* PROBLEM DETAILS:
List each line of the data that holds the string "name".

Stored data entries
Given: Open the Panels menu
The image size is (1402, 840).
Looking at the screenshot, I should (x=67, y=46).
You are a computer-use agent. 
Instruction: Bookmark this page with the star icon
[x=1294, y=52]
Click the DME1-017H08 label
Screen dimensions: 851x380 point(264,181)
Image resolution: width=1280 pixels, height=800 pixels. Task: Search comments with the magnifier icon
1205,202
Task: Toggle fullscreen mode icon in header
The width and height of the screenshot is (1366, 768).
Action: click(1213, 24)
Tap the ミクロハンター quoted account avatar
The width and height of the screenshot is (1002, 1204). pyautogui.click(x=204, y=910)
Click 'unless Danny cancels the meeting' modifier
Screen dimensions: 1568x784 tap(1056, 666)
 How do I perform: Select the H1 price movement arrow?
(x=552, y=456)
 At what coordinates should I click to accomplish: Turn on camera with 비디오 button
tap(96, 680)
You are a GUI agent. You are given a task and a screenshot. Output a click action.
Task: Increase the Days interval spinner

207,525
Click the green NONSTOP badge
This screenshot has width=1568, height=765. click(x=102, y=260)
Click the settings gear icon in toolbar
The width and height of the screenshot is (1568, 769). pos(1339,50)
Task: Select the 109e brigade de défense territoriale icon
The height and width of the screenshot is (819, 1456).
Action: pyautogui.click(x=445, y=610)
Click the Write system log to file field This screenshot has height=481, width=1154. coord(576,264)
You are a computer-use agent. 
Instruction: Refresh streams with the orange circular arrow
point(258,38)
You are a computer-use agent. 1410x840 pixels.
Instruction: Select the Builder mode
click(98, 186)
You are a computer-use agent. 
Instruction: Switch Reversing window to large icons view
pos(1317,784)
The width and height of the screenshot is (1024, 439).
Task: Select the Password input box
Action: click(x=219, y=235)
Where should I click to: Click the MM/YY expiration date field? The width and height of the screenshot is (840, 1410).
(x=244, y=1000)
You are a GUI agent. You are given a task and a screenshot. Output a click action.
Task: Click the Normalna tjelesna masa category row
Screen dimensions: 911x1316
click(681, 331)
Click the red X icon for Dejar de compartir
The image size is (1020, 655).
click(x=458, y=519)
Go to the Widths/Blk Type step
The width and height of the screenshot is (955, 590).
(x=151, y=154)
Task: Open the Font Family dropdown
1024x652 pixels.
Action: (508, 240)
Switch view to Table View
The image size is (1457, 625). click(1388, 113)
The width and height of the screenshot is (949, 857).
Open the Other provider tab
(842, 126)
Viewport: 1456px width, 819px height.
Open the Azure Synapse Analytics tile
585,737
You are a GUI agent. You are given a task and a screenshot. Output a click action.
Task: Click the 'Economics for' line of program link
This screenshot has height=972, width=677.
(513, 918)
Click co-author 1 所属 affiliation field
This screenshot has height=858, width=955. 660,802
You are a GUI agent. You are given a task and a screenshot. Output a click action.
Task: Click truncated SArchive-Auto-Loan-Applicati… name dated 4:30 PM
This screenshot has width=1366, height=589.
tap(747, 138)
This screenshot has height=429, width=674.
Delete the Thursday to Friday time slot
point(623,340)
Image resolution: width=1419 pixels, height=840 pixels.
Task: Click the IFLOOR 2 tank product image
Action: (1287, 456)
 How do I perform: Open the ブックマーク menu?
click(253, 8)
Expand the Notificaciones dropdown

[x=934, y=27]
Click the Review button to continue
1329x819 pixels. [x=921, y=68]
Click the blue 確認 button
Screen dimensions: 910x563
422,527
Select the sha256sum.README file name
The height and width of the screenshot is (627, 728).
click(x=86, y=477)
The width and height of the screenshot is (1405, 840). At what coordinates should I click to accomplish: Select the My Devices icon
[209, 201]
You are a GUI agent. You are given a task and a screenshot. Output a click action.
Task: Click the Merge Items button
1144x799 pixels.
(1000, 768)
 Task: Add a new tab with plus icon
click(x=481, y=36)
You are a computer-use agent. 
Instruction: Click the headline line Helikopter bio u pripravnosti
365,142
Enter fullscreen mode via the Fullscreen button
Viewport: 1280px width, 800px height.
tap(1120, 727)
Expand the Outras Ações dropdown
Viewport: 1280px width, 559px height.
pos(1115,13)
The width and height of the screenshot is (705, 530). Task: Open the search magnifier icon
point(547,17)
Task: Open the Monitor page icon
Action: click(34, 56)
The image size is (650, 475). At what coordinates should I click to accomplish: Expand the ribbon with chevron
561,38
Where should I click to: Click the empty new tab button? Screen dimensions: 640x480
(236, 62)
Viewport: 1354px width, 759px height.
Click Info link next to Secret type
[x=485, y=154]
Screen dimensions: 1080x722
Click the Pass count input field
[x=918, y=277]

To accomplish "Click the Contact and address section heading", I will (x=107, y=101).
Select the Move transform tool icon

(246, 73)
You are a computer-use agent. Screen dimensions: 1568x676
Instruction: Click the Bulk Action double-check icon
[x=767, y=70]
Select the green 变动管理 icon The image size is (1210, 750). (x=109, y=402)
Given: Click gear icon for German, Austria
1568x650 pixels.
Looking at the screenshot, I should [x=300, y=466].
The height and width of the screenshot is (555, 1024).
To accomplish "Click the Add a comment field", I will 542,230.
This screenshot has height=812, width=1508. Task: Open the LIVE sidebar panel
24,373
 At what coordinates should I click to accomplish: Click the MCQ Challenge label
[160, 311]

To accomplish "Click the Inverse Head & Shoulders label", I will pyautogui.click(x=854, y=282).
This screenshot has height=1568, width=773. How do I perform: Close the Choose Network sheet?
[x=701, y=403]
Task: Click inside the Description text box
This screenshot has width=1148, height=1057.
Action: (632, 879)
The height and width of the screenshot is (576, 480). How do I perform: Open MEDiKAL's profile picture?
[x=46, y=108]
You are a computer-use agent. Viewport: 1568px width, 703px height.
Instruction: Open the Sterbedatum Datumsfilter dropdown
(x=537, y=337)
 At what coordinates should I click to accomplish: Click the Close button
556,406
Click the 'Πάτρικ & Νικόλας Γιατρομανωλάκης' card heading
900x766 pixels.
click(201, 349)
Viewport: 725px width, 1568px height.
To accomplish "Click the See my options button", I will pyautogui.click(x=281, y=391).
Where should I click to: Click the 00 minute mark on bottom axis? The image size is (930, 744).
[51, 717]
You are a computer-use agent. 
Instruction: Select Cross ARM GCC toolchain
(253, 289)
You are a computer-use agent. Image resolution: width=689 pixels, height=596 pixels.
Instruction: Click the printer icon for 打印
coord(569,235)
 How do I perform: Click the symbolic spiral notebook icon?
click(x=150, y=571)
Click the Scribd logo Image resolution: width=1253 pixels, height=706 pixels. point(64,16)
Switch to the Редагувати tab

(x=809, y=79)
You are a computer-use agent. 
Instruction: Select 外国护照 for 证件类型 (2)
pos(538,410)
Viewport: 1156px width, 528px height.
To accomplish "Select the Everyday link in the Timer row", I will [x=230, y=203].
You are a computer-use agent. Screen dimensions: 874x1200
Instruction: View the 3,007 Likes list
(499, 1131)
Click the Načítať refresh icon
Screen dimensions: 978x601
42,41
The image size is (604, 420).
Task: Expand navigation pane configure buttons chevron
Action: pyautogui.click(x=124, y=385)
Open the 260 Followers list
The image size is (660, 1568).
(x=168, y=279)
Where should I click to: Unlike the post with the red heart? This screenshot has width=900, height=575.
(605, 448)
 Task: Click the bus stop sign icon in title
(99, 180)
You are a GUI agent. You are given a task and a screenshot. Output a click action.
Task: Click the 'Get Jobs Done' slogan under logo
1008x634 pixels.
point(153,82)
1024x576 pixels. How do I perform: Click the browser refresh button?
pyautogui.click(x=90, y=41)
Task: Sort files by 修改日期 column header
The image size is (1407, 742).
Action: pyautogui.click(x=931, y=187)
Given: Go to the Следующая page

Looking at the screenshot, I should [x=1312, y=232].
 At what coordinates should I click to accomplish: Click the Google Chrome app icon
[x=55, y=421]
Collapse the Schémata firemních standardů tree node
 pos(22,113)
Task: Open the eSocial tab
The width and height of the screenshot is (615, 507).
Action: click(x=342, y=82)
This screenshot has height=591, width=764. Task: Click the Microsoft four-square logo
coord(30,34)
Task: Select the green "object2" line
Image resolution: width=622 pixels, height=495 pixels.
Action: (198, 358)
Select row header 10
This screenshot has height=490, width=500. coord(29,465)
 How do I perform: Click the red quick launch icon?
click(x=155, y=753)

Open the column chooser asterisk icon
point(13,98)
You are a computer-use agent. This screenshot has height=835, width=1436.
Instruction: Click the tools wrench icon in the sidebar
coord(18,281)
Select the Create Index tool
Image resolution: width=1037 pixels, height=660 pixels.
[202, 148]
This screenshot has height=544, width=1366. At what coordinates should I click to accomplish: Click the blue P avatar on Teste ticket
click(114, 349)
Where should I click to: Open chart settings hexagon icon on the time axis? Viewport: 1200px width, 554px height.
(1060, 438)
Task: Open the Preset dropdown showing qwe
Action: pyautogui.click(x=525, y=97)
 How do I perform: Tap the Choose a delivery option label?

* SOLUTION:
Task: Click truncated SArchive-Auto-Loan-Applicati… name dated 4:30 PM
Select the sha256sum.README file name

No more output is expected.